Splitting on the apostrophe at tokenisation. If the tokeniser — or a char filter substitution — replaces the apostrophe with a space before tokenisation, the input l’arbre is split into two tokens: l and arbre. The elision filter receives them separately; l matches no configured prefix (there is no prefix that is the letter l without an apostrophe), so both tokens survive. You now have a spurious l in the index that acts like a stop word but was never declared as one.

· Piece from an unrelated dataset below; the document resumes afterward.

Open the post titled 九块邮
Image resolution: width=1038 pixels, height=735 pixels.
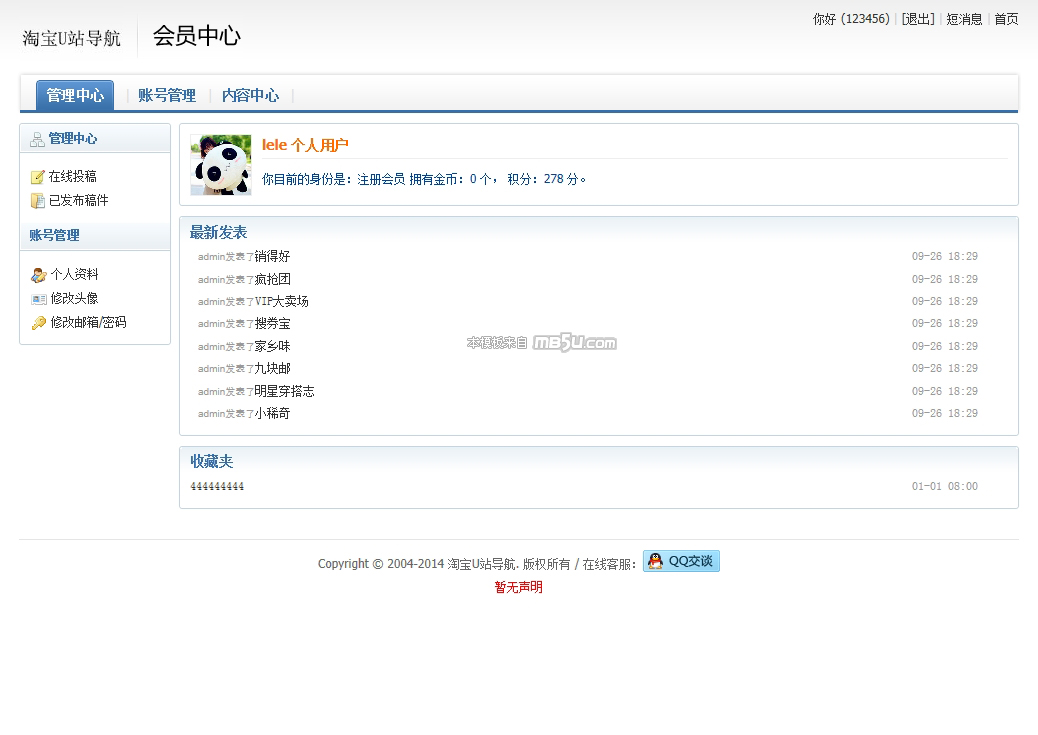272,369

Recommendation. Do not split on the apostrophe at tokenisation if you intend to use an elision filter. Let the standard tokeniser keep the elided form together, then strip the prefix with the filter. If apostrophe-splitting cannot be avoided, combine it with a Stop Word Filter that discards the bare article fragments (l, d, j, m, etc.) — a cruder approach that loses positional fidelity.

Configuration

Elasticsearch / OpenSearch

The elision token filter type accepts an articles array listing the prefix stems to strip. The articles_case parameter controls case-insensitive matching (default true).

{
  "settings": {
    "analysis": {
      "filter": {
        "french_elision": {
          "type": "elision",
          "articles_case": true,
          "articles": ["l", "m", "t", "qu", "n", "s", "j", "d", "c",
                       "jusqu", "quoiqu", "lorsqu", "puisqu"]
        }
      },
      "analyzer": {
        "french": {
          "type": "custom",
          "tokenizer": "standard",
          "filter": ["french_elision", "lowercase"]
        }
      }
    }
  }
}

The articles array lists prefix stems without the apostrophe — Lucene appends it internally during comparison. The built-in french analyser in Elasticsearch already includes an elision filter pre-configured for French; the above is for custom or multilingual configurations.

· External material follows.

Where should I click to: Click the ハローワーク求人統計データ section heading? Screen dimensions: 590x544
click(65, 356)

Solr — `ElisionFilterFactory`

<fieldType name="text_fr" class="solr.TextField">
  <analyzer>
    <tokenizer class="solr.StandardTokenizerFactory"/>
    <filter class="solr.ElisionFilterFactory"
            articles="lang/contractions_fr.txt"
            ignoreCase="true"/>
    <filter class="solr.LowerCaseFilterFactory"/>
    <filter class="solr.StopFilterFactory"
            words="lang/stopwords_fr.txt"
            ignoreCase="true"/>
  </analyzer>
</fieldType>

The articles attribute points to a file in Solr’s conf/ directory listing one prefix per line, without the apostrophe, UTF-8 encoded. Solr ships a default lang/contractions_fr.txt covering standard French elisions.

Italian example

{
  "filter": {
    "italian_elision": {
      "type": "elision",
      "articles_case": true,
      "articles": ["c", "l", "all", "dall", "dell", "nell", "sull",
                   "coll", "pell", "gl", "agl", "dagl", "degl",
                   "negl", "sugl", "un", "m", "t", "s", "v", "d"]
    }
  }
}

When to use it vs splitting on the apostrophe

Situation	Preferred approach
French or Italian field; want `l'arbre` → `arbre`	Standard tokeniser + elision filter
Multilingual field mixing eliding and non-eliding languages	Elision filter with the union of both prefix lists
Apostrophe used for possessives (English `'s`) in the same field	Standard tokeniser handles possessives via its mid-word rules; elision filter does not interfere
Need exact storage of the elided form (autocomplete, faceting)	Index a second sub-field without the elision filter; do not apply it to the raw keyword field
Tokeniser already splits on the apostrophe and cannot be changed	Use a stop word filter to drop bare article fragments; accept the loss of prefix-position fidelity

The elision filter is almost always preferable to apostrophe-splitting for languages where elisions are grammatically systematic. Splitting produces extra tokens (noise); the filter produces the correct stem (signal) with no index-size penalty.